*Dataset extract*
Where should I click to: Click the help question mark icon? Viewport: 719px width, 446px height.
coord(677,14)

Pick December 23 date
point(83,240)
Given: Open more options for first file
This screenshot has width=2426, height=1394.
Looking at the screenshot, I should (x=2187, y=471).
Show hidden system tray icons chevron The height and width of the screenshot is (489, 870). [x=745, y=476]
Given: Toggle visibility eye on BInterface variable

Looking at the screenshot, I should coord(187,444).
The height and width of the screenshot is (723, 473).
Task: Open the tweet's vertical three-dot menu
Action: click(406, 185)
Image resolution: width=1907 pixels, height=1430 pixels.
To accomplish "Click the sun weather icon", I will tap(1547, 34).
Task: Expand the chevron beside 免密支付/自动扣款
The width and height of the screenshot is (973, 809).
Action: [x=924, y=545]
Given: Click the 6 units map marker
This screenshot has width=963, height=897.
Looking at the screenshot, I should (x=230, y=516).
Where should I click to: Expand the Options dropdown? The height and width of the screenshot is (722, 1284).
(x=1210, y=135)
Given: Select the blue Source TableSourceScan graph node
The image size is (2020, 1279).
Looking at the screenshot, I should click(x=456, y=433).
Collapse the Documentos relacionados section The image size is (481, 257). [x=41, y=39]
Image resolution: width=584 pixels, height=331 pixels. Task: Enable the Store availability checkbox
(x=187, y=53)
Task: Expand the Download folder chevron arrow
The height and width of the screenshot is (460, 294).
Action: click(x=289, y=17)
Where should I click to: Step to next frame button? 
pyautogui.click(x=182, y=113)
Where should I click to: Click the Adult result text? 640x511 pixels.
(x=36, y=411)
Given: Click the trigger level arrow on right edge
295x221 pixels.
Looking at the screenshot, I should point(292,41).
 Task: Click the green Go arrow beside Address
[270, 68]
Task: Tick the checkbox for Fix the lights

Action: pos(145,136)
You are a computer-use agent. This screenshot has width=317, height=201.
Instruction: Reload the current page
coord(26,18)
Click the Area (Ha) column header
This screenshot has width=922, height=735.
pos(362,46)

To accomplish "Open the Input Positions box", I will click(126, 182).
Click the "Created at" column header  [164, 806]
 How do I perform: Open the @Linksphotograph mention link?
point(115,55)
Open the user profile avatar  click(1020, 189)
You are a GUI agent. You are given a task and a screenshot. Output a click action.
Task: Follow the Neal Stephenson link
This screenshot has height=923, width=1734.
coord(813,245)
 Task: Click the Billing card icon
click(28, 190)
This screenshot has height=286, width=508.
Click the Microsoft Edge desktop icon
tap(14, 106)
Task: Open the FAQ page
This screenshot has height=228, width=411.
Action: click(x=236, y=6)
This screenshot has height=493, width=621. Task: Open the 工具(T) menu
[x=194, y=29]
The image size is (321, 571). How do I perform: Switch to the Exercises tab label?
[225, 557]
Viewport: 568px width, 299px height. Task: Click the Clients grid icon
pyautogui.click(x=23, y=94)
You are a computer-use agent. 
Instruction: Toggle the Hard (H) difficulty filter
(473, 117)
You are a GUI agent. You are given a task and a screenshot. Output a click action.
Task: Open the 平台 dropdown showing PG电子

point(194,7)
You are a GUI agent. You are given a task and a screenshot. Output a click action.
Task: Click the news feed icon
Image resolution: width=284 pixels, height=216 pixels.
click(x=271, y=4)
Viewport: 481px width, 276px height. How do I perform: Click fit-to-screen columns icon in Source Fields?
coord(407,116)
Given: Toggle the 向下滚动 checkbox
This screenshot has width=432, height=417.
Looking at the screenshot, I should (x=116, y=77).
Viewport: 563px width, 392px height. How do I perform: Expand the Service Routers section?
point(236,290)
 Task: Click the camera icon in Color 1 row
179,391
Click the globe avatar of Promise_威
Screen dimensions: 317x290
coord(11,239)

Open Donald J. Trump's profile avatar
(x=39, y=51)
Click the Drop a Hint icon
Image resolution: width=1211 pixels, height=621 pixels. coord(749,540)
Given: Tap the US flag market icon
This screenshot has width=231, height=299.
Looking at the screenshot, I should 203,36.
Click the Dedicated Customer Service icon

*Written instruction*
Transcribe everything in the data from the line containing "Task: Expand the chevron beside 免密支付/自动扣款" down to the line containing "Looking at the screenshot, I should click(x=456, y=433).", keeping every line exactly as it appears.

*Result*
Task: Expand the chevron beside 免密支付/自动扣款
The width and height of the screenshot is (973, 809).
Action: [x=924, y=545]
Given: Click the 6 units map marker
This screenshot has width=963, height=897.
Looking at the screenshot, I should (x=230, y=516).
Where should I click to: Expand the Options dropdown? The height and width of the screenshot is (722, 1284).
(x=1210, y=135)
Given: Select the blue Source TableSourceScan graph node
The image size is (2020, 1279).
Looking at the screenshot, I should click(x=456, y=433).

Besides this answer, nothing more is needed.